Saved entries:
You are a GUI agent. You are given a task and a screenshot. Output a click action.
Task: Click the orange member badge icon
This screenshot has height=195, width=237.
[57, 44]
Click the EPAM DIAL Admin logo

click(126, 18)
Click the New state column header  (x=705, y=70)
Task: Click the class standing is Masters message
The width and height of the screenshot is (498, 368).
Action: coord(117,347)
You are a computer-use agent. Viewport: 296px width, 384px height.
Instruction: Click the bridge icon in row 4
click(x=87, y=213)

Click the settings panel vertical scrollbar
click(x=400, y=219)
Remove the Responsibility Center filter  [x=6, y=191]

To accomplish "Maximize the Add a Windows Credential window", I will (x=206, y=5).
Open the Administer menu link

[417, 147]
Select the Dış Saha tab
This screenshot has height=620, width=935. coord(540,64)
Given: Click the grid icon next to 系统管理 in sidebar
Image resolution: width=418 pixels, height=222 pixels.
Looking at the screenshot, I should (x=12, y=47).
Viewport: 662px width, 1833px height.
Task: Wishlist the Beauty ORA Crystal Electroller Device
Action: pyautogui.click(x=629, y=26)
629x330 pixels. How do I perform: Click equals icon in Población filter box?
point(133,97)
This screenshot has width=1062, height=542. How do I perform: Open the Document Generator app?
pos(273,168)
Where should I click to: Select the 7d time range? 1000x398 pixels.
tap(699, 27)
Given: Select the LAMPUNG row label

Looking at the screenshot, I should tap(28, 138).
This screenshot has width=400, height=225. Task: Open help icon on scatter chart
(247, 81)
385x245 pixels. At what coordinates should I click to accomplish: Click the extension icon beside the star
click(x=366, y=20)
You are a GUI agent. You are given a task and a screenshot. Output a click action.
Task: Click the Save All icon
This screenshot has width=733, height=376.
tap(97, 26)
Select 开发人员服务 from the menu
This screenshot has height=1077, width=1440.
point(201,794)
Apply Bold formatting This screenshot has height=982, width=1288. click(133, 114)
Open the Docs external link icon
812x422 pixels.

[Task goal] Proceeding from the line containing "This screenshot has width=1062, height=542." through the line containing "Select 开发人员服务 from the menu", transcribe the lines above exactly, both end lines included.

[Problem solution]
This screenshot has width=1062, height=542. How do I perform: Open the Document Generator app?
pos(273,168)
Where should I click to: Select the 7d time range? 1000x398 pixels.
tap(699, 27)
Given: Select the LAMPUNG row label

Looking at the screenshot, I should tap(28, 138).
This screenshot has width=400, height=225. Task: Open help icon on scatter chart
(247, 81)
385x245 pixels. At what coordinates should I click to accomplish: Click the extension icon beside the star
click(x=366, y=20)
You are a GUI agent. You are given a task and a screenshot. Output a click action.
Task: Click the Save All icon
This screenshot has width=733, height=376.
tap(97, 26)
Select 开发人员服务 from the menu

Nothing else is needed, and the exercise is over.